Freiburgs Trainer Mark French muss die Ursachen für die Heimniederlage nicht lange suchen. Seinem Team fehlte es primär an Disziplin. Die Freiburger kamen mit der strengeren Regelauslegung noch überhaupt nicht zurecht. Aus Freiburger Strafen entstanden die ersten vier Lausanner Goals. Joël Vermin erzielte in der 22. Minute das 1:0, unmittelbar nachdem Ralph Stalder von der Strafbank wieder aufs Eis zurückgekehrt war.
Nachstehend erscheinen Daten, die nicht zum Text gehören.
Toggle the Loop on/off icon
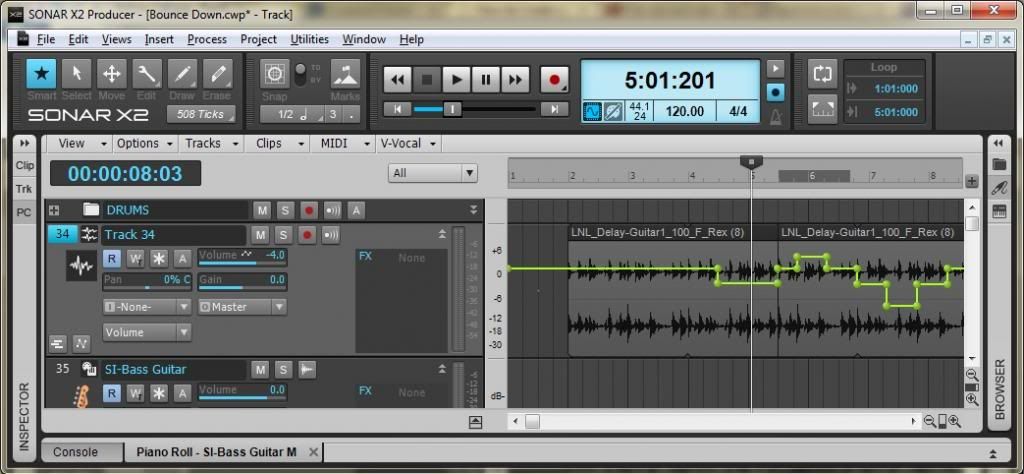[822, 73]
Ronalds Kenins erhöhte in der 27. Minute während einer angezeigten Strafe auf 2:0. Und im Schlussabschnitt erzielten Yannick Herren (3:1) und Vermin (4:1) zwei Powerplay-Tore.

Gottérons einziger Treffer erzielte Matthias Rossi in der 38. Minute mittels Buebetrickli zum 1:2.
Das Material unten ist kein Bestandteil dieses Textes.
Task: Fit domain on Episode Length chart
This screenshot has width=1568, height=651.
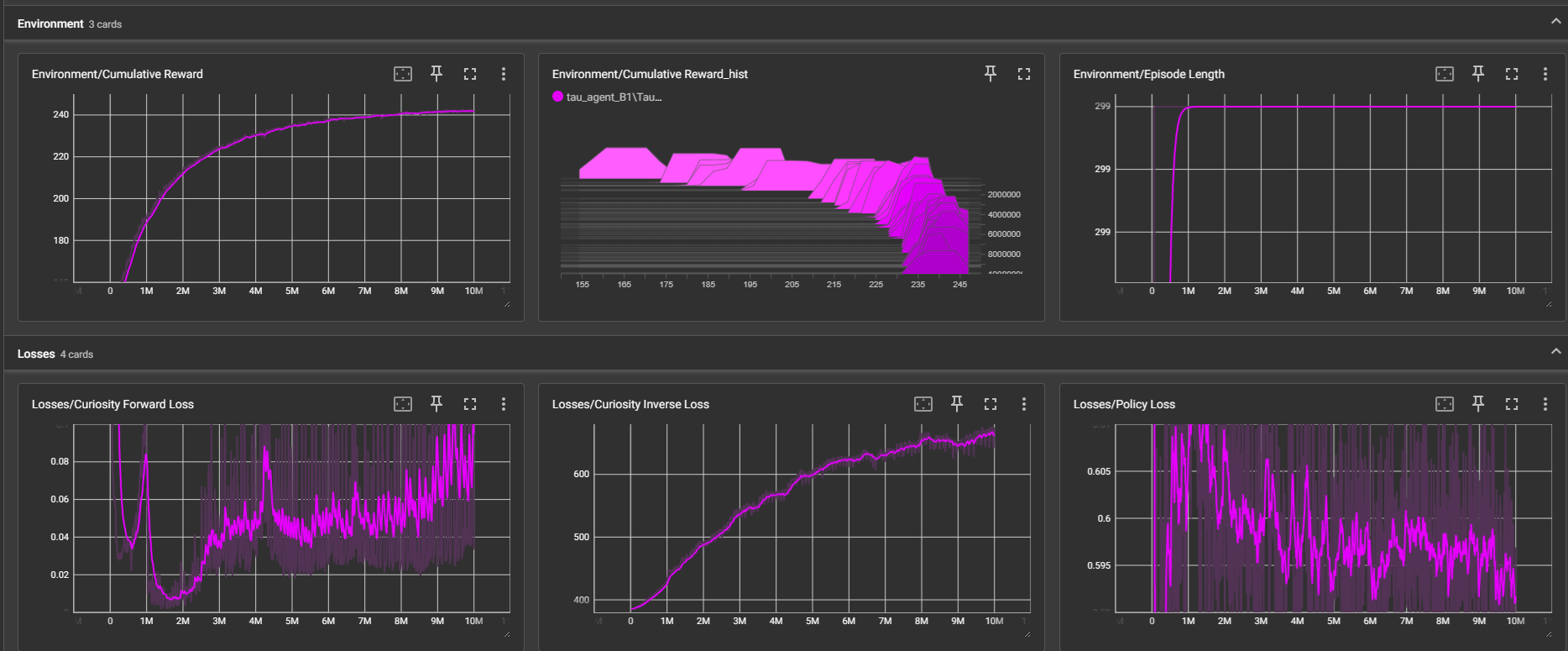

12,7 Sekunden vor Schluss setzte Lausannes Dustin Jeffrey mit einem Befreiungsschlag übers ganze Eis ins leere Tor zum 5:1 den Schlusspunkt. Dieses Tor führte dazu, dass Lausanne zum ersten Mal seit der Steinzeit an der Tabellenspitze der National League (früher NLA) steht.

Das Telegramm:

Fribourg-Gottéron - Lausanne 1:5 (0:0, 1:2, 0:3)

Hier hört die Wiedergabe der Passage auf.